Update the lines starting with the line containing "You are a computer-use agent." and going on through the end of the records, replacing "sidebar" with "navigation pane" and leaving everything else unchanged; give only these lines and leave the pictures out.

— START INPUT MATERIAL —

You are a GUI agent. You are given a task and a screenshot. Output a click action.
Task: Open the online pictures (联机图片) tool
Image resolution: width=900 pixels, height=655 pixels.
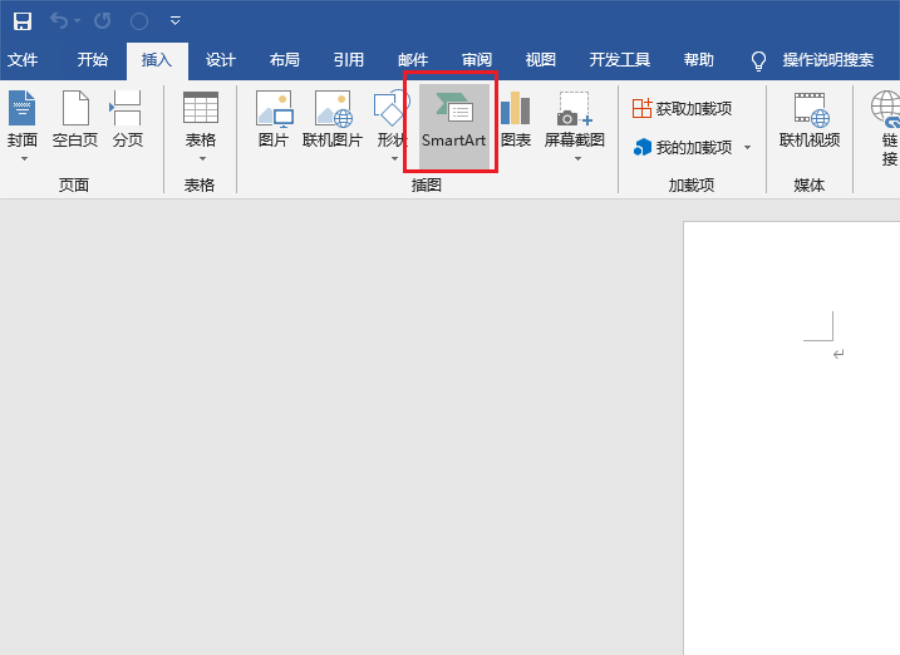(332, 122)
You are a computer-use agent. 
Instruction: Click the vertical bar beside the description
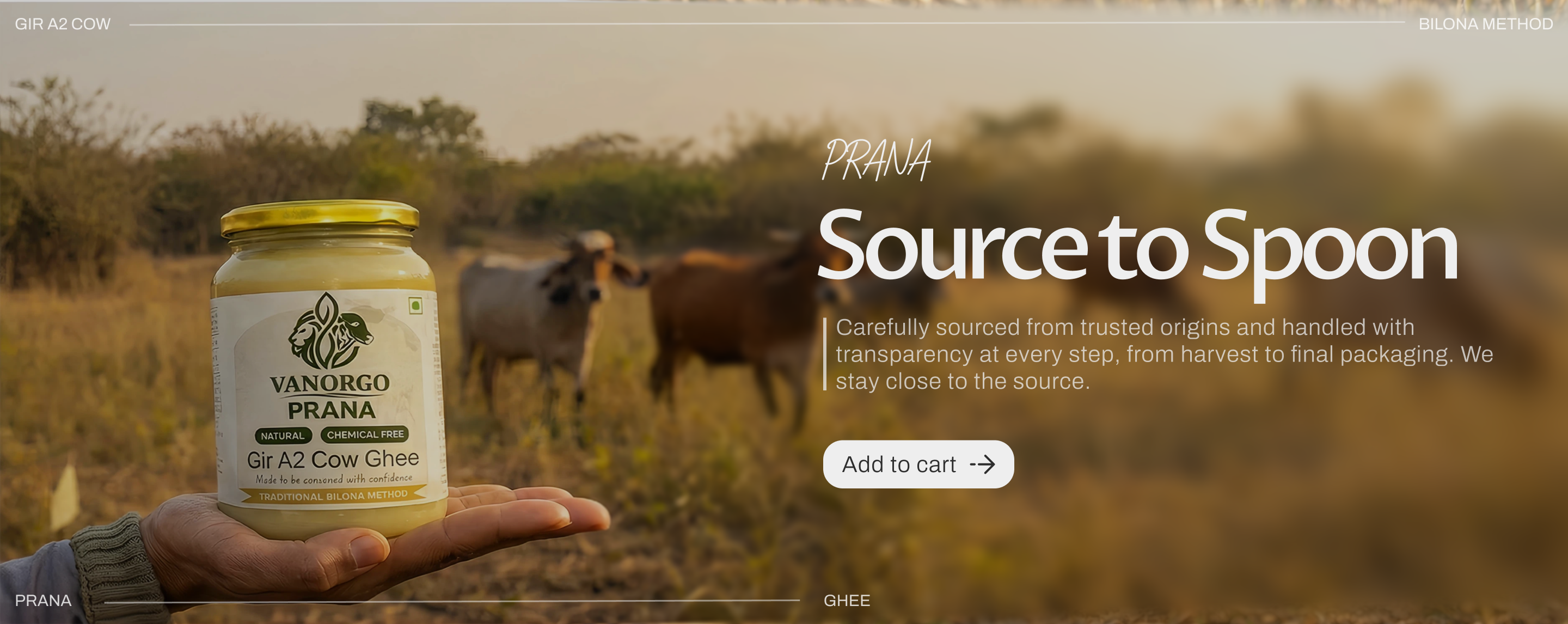coord(825,354)
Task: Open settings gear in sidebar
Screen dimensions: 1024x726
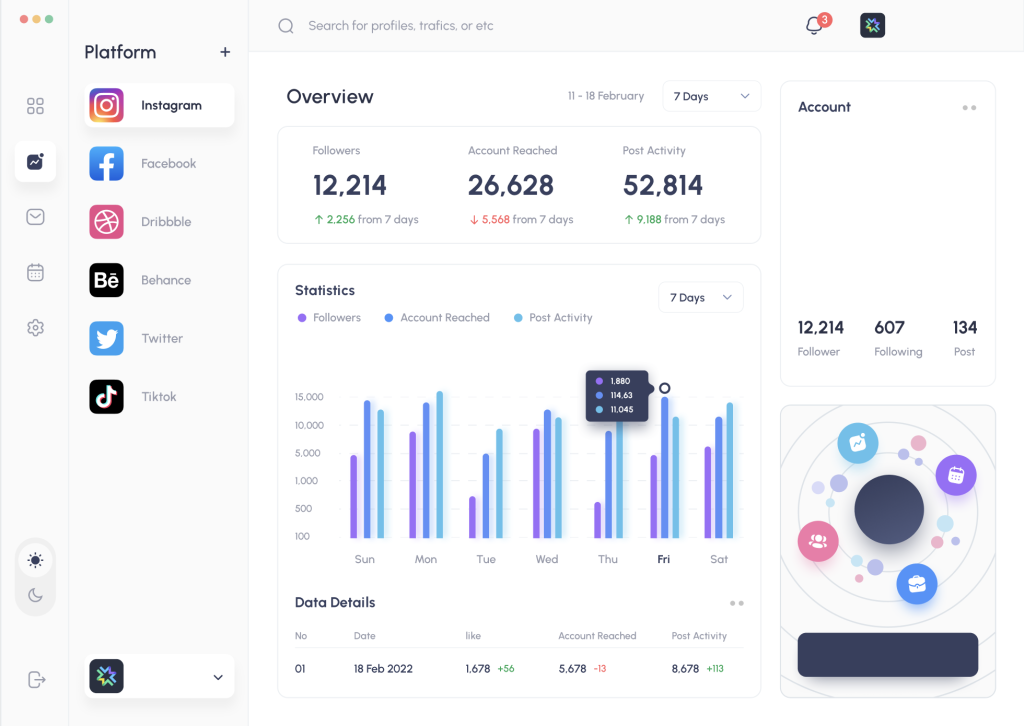Action: [35, 328]
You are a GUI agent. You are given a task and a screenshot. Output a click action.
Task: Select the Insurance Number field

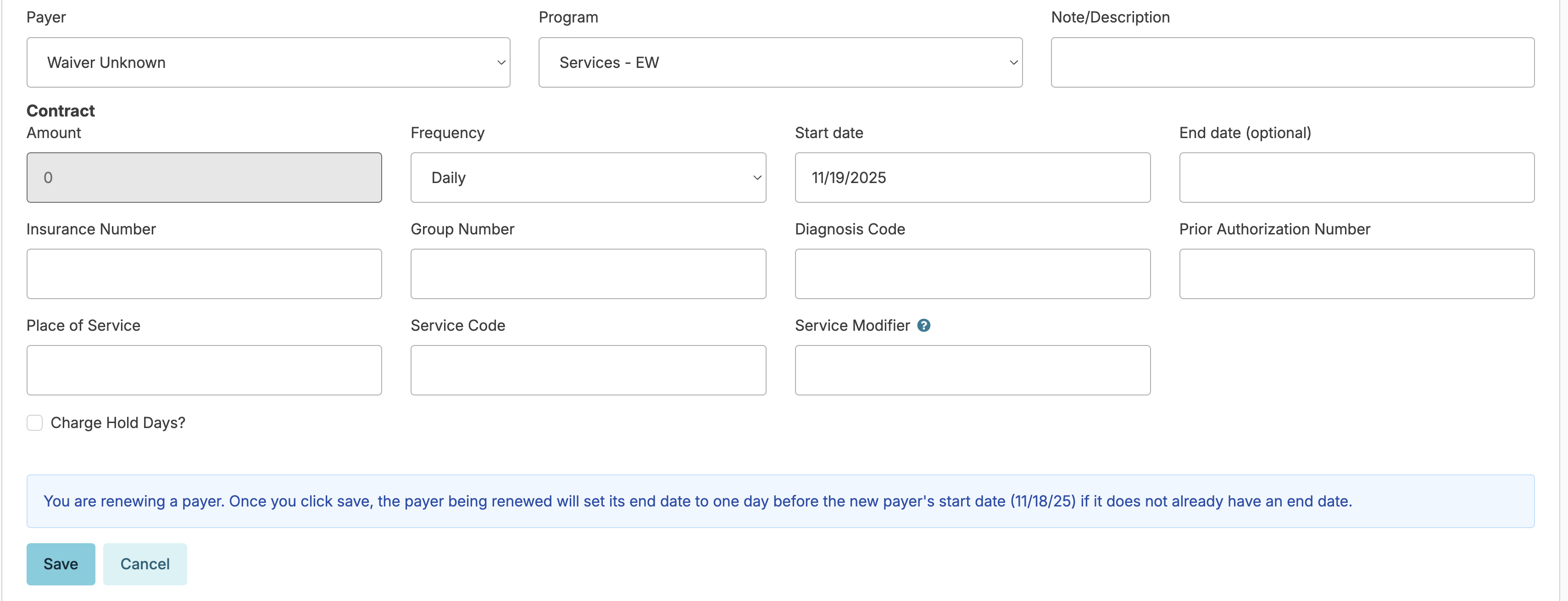coord(204,274)
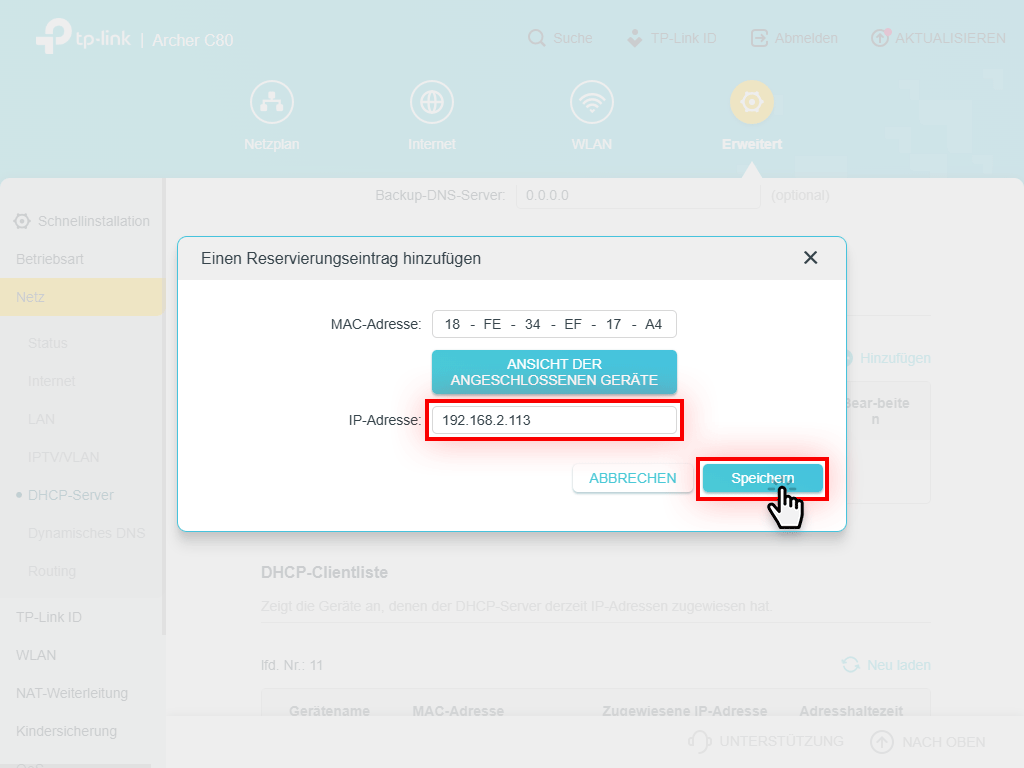Open TP-Link ID in header

tap(672, 38)
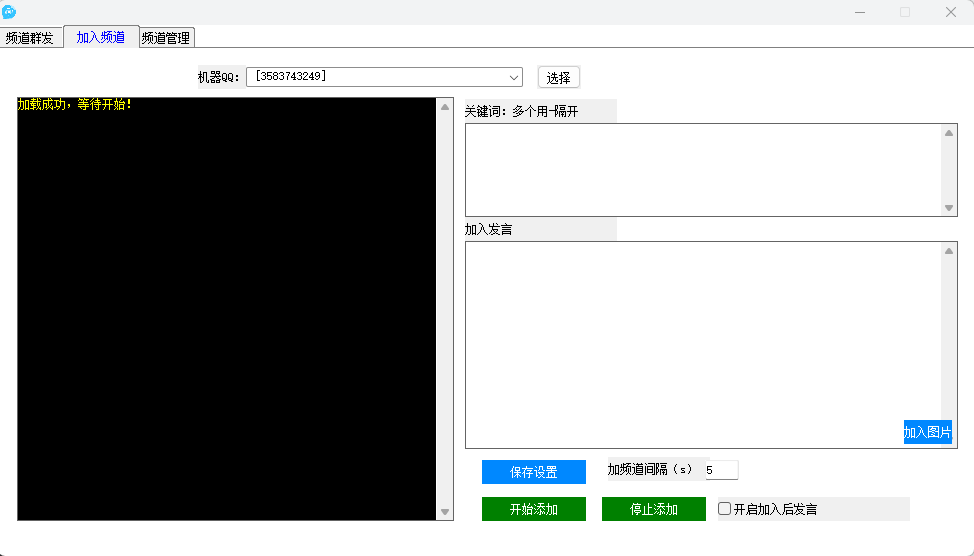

— END INPUT MATERIAL —

• _ANSWER TO THIS EXERCISE_:
You are a computer-use agent. 
Instruction: Click the vertical bar beside the description
coord(825,354)
Task: Open settings gear in navigation pane
Screen dimensions: 1024x726
Action: [35, 328]
You are a GUI agent. You are given a task and a screenshot. Output a click action.
Task: Select the Insurance Number field

coord(204,274)
Open TP-Link ID in header

tap(672, 38)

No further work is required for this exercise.